* _Task details_
Can you copy the records below line for line, without changing anything?
--- Begin ---
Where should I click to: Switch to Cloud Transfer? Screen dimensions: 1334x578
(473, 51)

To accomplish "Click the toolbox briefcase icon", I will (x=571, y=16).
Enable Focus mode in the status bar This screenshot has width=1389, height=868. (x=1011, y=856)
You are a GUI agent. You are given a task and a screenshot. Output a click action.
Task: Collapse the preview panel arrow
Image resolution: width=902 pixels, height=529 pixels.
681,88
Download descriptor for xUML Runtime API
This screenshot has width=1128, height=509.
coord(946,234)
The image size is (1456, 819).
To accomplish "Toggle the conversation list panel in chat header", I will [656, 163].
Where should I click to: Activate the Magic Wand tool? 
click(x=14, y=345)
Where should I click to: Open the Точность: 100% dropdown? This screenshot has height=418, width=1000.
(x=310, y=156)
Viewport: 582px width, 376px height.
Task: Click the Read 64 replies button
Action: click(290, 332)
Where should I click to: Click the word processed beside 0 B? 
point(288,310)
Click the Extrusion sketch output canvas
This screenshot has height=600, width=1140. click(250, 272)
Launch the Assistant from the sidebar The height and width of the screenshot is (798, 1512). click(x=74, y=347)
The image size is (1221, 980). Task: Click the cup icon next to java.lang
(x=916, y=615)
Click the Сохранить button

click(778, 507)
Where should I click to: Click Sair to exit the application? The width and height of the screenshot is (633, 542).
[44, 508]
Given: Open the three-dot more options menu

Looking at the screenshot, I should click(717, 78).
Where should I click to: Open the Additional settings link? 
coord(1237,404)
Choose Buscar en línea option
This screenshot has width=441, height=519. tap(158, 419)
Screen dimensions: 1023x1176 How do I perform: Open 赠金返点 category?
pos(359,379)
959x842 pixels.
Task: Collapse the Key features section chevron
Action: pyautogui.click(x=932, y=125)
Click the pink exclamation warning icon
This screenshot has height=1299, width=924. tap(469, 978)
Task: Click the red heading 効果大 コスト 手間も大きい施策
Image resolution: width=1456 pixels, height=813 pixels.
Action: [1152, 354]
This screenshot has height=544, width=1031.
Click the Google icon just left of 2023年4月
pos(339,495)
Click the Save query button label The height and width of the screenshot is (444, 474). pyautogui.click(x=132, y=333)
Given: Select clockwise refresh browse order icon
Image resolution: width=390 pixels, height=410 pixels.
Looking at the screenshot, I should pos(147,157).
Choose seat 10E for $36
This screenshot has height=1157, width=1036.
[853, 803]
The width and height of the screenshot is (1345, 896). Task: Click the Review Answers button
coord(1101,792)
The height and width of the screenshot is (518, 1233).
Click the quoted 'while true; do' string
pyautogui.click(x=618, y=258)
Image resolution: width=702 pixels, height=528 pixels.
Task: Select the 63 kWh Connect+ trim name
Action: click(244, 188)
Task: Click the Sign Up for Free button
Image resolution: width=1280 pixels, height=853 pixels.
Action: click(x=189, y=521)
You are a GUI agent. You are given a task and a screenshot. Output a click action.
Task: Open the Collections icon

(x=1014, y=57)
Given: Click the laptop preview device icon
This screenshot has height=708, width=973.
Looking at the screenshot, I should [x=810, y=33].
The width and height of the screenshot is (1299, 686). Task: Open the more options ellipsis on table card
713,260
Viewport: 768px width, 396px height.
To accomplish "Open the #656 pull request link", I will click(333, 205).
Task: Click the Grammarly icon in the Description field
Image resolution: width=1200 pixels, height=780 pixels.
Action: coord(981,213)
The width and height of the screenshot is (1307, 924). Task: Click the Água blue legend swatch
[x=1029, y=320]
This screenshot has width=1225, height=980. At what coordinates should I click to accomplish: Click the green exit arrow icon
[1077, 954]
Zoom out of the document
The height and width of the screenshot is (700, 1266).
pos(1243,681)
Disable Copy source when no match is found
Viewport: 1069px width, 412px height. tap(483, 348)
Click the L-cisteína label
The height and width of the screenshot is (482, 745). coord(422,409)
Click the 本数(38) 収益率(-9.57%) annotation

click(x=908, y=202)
--- End ---
* _Written response_
Where should I click to: Switch to Cloud Transfer? Screen dimensions: 1334x578
(473, 51)

To accomplish "Click the toolbox briefcase icon", I will (x=571, y=16).
Enable Focus mode in the status bar This screenshot has width=1389, height=868. (x=1011, y=856)
You are a GUI agent. You are given a task and a screenshot. Output a click action.
Task: Collapse the preview panel arrow
Image resolution: width=902 pixels, height=529 pixels.
681,88
Download descriptor for xUML Runtime API
This screenshot has width=1128, height=509.
coord(946,234)
The image size is (1456, 819).
To accomplish "Toggle the conversation list panel in chat header", I will [656, 163].
Where should I click to: Activate the Magic Wand tool? 
click(x=14, y=345)
Where should I click to: Open the Точность: 100% dropdown? This screenshot has height=418, width=1000.
(x=310, y=156)
Viewport: 582px width, 376px height.
Task: Click the Read 64 replies button
Action: click(290, 332)
Where should I click to: Click the word processed beside 0 B? 
point(288,310)
Click the Extrusion sketch output canvas
This screenshot has height=600, width=1140. click(250, 272)
Launch the Assistant from the sidebar The height and width of the screenshot is (798, 1512). click(x=74, y=347)
The image size is (1221, 980). Task: Click the cup icon next to java.lang
(x=916, y=615)
Click the Сохранить button

click(778, 507)
Where should I click to: Click Sair to exit the application? The width and height of the screenshot is (633, 542).
[44, 508]
Given: Open the three-dot more options menu

Looking at the screenshot, I should click(717, 78).
Where should I click to: Open the Additional settings link? 
coord(1237,404)
Choose Buscar en línea option
This screenshot has width=441, height=519. tap(158, 419)
Screen dimensions: 1023x1176 How do I perform: Open 赠金返点 category?
pos(359,379)
959x842 pixels.
Task: Collapse the Key features section chevron
Action: pyautogui.click(x=932, y=125)
Click the pink exclamation warning icon
This screenshot has height=1299, width=924. tap(469, 978)
Task: Click the red heading 効果大 コスト 手間も大きい施策
Image resolution: width=1456 pixels, height=813 pixels.
Action: [1152, 354]
This screenshot has height=544, width=1031.
Click the Google icon just left of 2023年4月
pos(339,495)
Click the Save query button label The height and width of the screenshot is (444, 474). pyautogui.click(x=132, y=333)
Given: Select clockwise refresh browse order icon
Image resolution: width=390 pixels, height=410 pixels.
Looking at the screenshot, I should pos(147,157).
Choose seat 10E for $36
This screenshot has height=1157, width=1036.
[853, 803]
The width and height of the screenshot is (1345, 896). Task: Click the Review Answers button
coord(1101,792)
The height and width of the screenshot is (518, 1233).
Click the quoted 'while true; do' string
pyautogui.click(x=618, y=258)
Image resolution: width=702 pixels, height=528 pixels.
Task: Select the 63 kWh Connect+ trim name
Action: click(244, 188)
Task: Click the Sign Up for Free button
Image resolution: width=1280 pixels, height=853 pixels.
Action: click(x=189, y=521)
You are a GUI agent. You are given a task and a screenshot. Output a click action.
Task: Open the Collections icon

(x=1014, y=57)
Given: Click the laptop preview device icon
This screenshot has height=708, width=973.
Looking at the screenshot, I should [x=810, y=33].
The width and height of the screenshot is (1299, 686). Task: Open the more options ellipsis on table card
713,260
Viewport: 768px width, 396px height.
To accomplish "Open the #656 pull request link", I will click(333, 205).
Task: Click the Grammarly icon in the Description field
Image resolution: width=1200 pixels, height=780 pixels.
Action: coord(981,213)
The width and height of the screenshot is (1307, 924). Task: Click the Água blue legend swatch
[x=1029, y=320]
This screenshot has width=1225, height=980. At what coordinates should I click to accomplish: Click the green exit arrow icon
[1077, 954]
Zoom out of the document
The height and width of the screenshot is (700, 1266).
pos(1243,681)
Disable Copy source when no match is found
Viewport: 1069px width, 412px height. tap(483, 348)
Click the L-cisteína label
The height and width of the screenshot is (482, 745). coord(422,409)
Click the 本数(38) 収益率(-9.57%) annotation

click(x=908, y=202)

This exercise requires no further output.